Hace tres semanas coloqué este Post buscando ayuda e información para no equivocarme sobre el futuro académico de mi hija. Agradezco a todas las que habéis opinado incluso aquellas que me habéis criticado como madre porque todo esto me ha hecho reflexionar y quería contaros el final de la historia.
Finalmente, decidimos tener una reunión con la dirección, pero no con afán de imponer nuestra voluntad, sino con la autocrítica de ver en qué hemos fallado, y que podíamos mejorar y por otro lado, tratar de encontrar la mejor solución.
Efectivamente, nosotros sabíamos que la niña había ido sacando el curso con dificultad, primer y segundo trimestre incluidos, en el que tuvo suspensos.
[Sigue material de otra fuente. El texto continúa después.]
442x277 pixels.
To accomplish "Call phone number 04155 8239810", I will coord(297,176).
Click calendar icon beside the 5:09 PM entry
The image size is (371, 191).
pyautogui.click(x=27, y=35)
Pues bien, según la dirección el problema más grave radica en que lo que suspende son asignaturas más importantes, matemáticas, lengua e inglés, que por lo visto pesan más que otras en el instituto.
Nosotros hemos cometido un gran error y es no estar más pendiente de ella y de cómo lo llevaba, le hemos ido preguntando si había hecho los deberes y tenía controlado el examen y ella siempre respondía que sí, pero terminaba suspendiendo con un cuatro o cuatro y pico.
Le explicamos a la dirección y a su tutora que nosotros habíamos fallado, pero también le dijimos que si nos hubieran citado para una tutoría antes, podríamos haber entendido el problema y no estaríamos ahora en esa situación, pero que asumíamos nuestra parte de culpa. Teniendo en cuenta que las notas no eran tan bajas y que se centraban en cuatro asignaturas porque también terminó suspendiendo conocimiento del medio, le dijimos que podíamos centrarnos todo el verano en darle ese refuerzo si nos ayudaban con el contenido y que así la niña empezaría primero de la ESO con sus amigos, y le pondríamos un profesor de apoyo desde el inicio.
No fue una decisión fácil, porque ellos recomiendan reforzar desde ya en el colegio, pero también entendieron que era una situación que estaba un poco en el limbo, no era un claro suspenso, ni era una persona con malos hábitos, ni era una persona con una mala actitud.
Reconozco que el papel de la tutora fue importante y finalmente decidimos que pase el curso. Es posible que con el tiempo podamos arrepentirnos de esta decisión, pero creo que la niña ha llegado hasta aquí sin ningún tipo de apoyo y que si a partir de ahora lo va a tener, no debería ser un problema y de ser así, lo asumiremos y no diremos absolutamente nada si debe repetir más adelante.